In a word, Nolan Winkler has range—a five-octave range--a cellar full of fine wine—a fleet of ships at her command.
Countless artists have said they do art to see what they and the world are about. They become as they do. These are the process and expressionist artists who do not intellectualize. They are the feelers and doers. They are also the hardest to write about, inciting adjectives and metaphors.
Joseph Campbell, author of Hero with a Thousand Faces, made a distinction. He said the male part of our androgynous selves travels an external labyrinth and in that way, buffeted by the world, learns about himself, if he bothers to reflect. More likely an organic knowing, not an analytical summation, is at the end of the journey.

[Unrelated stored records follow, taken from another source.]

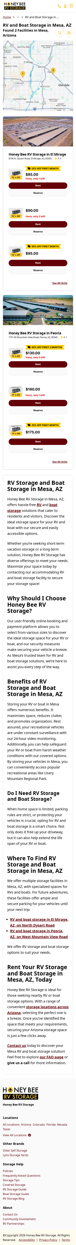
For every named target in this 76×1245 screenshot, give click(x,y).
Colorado (39, 1124)
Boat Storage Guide (16, 1194)
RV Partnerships (13, 1224)
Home (7, 17)
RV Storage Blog (13, 1198)
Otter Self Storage (15, 1150)
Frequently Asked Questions (21, 1176)
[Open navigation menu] (71, 6)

Campbell said the female part, with the mystery of creation already within, travels an internal labyrinth. Odysseus goes on a 20-year journey and comes back to Penelope, who spun and re-spun a garment, a labyrinthine journey from home.

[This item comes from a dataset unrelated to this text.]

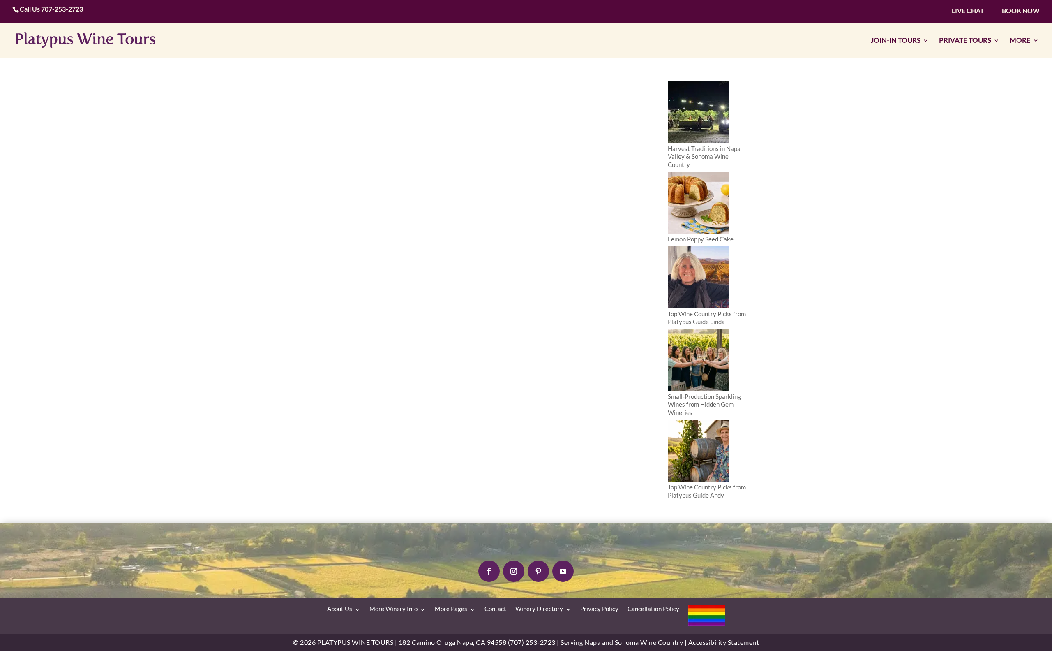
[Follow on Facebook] (489, 571)
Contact (495, 608)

Winkler is more Odysseus than Penelope. Asked what the recurring circles mean to her, made using cut potatoes as a printing device, it was obviously the wrong and therefore telling question. She said “you could try to come up with something,” but the non-meaning, the blankness, the non-referential quality is why she uses circles. That is Odysseus traveling with no-mind—just being.
Many of the works have flowers, which are one of the most seminal symbolic objects on the planet—with so many references and feelings attached a fugue state or similar no-mind results, just as with the circles.
The flora and fauna are non-subject subject matter on which Winkler can riff and spin her masterful drawing, texture and color. The living line, the sense of traveling, the mood of seasons come to the fore. Winkler captures a unicorn—ephemera—her loose glorious dexterity and color calls it into being just shy of naming it, keeping the spark of creation on the canvas.
Two favorites, and then I leave you to wander among the works. To the left of the door are six works on paper, hung together. They work as a whole and individually. The theme is ‘garden.’ This is Winkler composing with all elements, holding six steeds at once by their reins going very fast.
“I Wake With Wonder, I Wake at Half Past Four,” a painting that delivers on the title, is a marvelous analogue of grey blue and dawn yellow, impossible to describe—but not to experience.